→ **Problem details**
Scan the records for the string "agent". State how many lines contain it and add nothing.
------ Given entries ------
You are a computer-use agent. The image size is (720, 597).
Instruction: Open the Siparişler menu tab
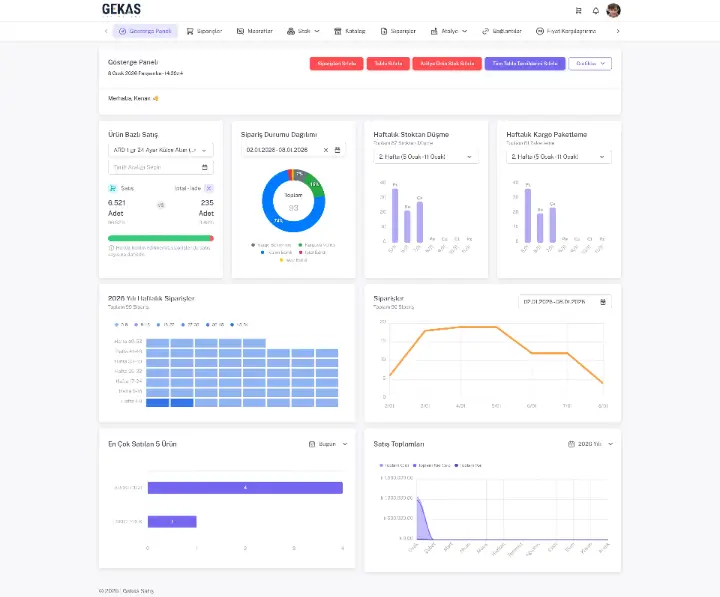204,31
------
------ Given entries ------
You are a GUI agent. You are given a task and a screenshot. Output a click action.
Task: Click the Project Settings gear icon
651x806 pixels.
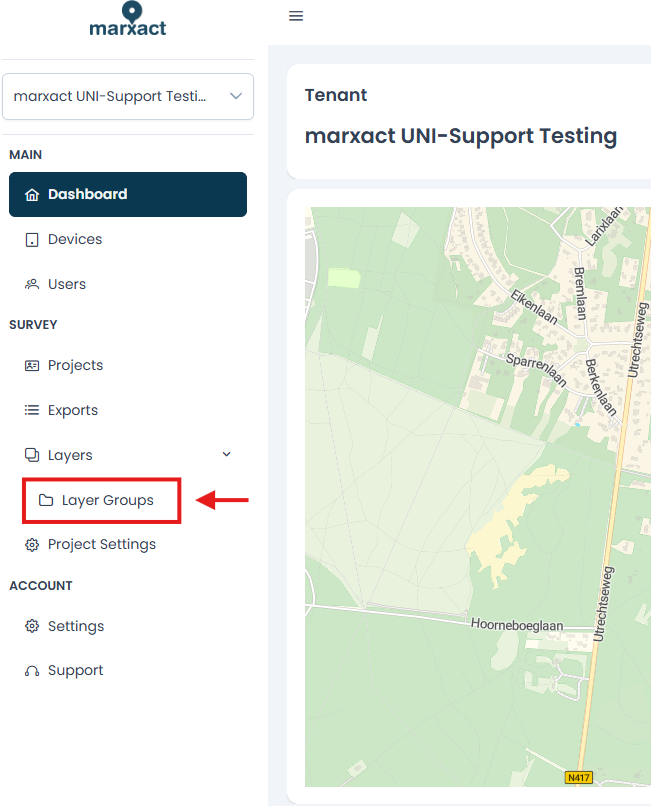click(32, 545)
------
------ Given entries ------
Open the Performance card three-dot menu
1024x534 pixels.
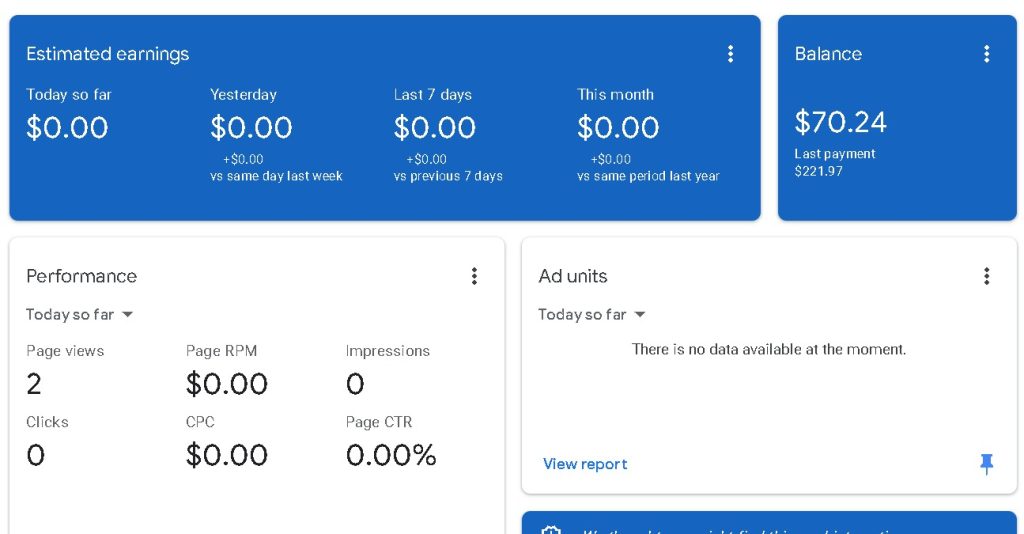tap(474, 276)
------
→ **Finished task**
2